## Problem description
Update the records between the lines holding "Task: Open the Event Log" and "Action: [809, 459]", inclusive, replacing "Event Log" with "System Log" and leaving everything else unchanged. Return only those lines, without the pictures.

## Excerpted data
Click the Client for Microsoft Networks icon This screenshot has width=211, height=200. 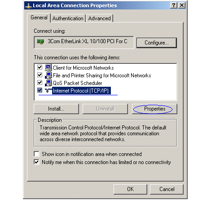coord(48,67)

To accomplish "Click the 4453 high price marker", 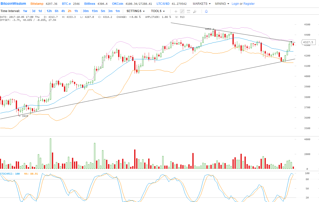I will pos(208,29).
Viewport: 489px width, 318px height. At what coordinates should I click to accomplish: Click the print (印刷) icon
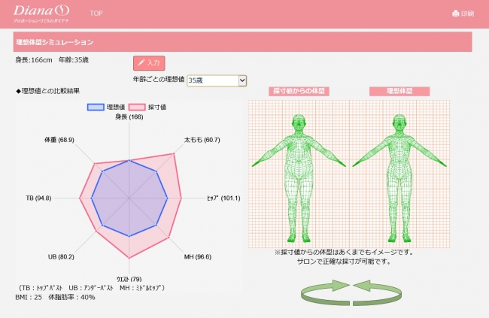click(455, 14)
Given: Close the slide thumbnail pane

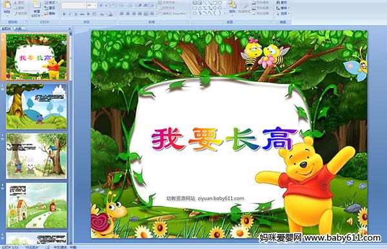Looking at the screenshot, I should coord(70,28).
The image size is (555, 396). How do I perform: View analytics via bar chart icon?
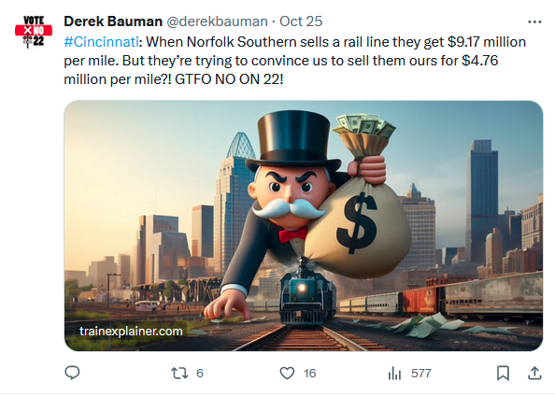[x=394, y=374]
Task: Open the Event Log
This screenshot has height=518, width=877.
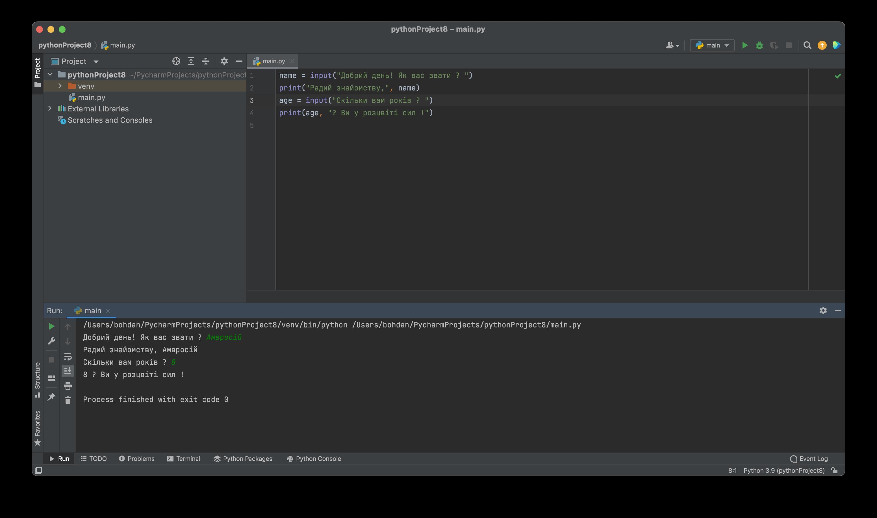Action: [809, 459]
---
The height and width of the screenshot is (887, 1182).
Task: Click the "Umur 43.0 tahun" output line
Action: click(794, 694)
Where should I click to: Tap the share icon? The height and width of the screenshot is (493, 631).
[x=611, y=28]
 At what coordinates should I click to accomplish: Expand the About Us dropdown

## Task result
Task: Open the System Log
This screenshot has height=518, width=877.
Action: [809, 459]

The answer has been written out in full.